Il devient ensuite Ministre des Mines et de l’Énergie. Remarqué à ce poste, il est promu Premier ministre lorsqu’en 2004 Abdoulaye Wade remercie Idrissa Seck. Il passe trois années à la tête du gouvernement, trois années durant lesquelles il se concentre sur les grands chantiers du pays. Cependant, les relations avec le président se détériorent rapidement, il est limogé en 2007, remplacé par Cheikh Hadjibou Soumaré. Député, il est élu président de l’Assemblée Nationale.
Vers la dissidence
C’est à ce poste que ses divergences avec Abdoulaye Wade finiront par éclater au grand jour. Lorsqu’il décide de convoquer Karim Wade, le fils du président, pour s’expliquer sur sa gestion des finances de l’ANOCI (Agence nationale de l’Organisation de la Conférence Islamique), Abdoulaye Wade y voit une attaque et n’apprécie pas. En représailles, il réduit le mandat de président de l’Assemblée Nationale de cinq à un an. Devant le refus de démissionner de Macky Sall, Abdoulaye Wade sort l’artillerie lourde : le poste de numéro 2 du parti est supprimé et un procès pour blanchiment d’argent est intenté contre lui ( procès qui débouchera sur un non-lieu ).

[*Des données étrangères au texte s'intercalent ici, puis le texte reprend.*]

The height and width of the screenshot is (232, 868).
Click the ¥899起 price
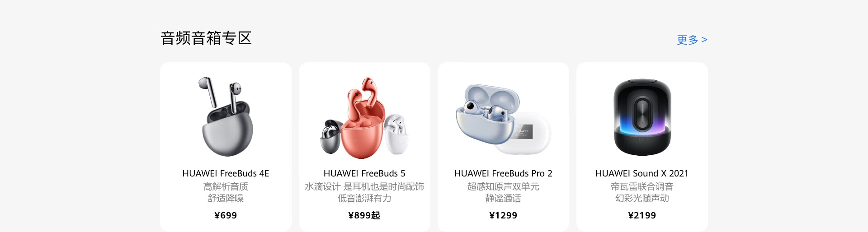[x=364, y=215]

Face à ces sanctions politiques, Macky Sall décide d’abandonner tous ses postes officiels et passe à la dissidence. Il part battre la campagne et fonde l’APR Yakaar, une coalition libérale en vue de la présidentielle de 2012.
L’« apprenti » en campagne
Lorsqu’il devient clair que le président sortant compte se représenter, la course à la présidence se transforme en vendetta contre son ancien mentor. Lui qui a souvent été surnommé « l’apprenti » entend bien metre fin aux douze ans de règne de Wade.
Après deux mois de campagne houleuse, il se qualifie pour le second tour. Ironie du sort : lui qui avait cristallisé les critiques de l’opposition à l’époque où il était encore Premier ministre reçoit désormais le soutien des douze autres candidats, unis par leur volonté commune de tourner la page Wade.
Élu après un second tour sans véritable suspense, Macky Sall devient le quatrième président d’un Sénégal réconcilié avec la démocratie. À charge à présent pour lui de se consacrer, sans attendre, aux affaires publiques et de dépasser les vieilles querelles politiques.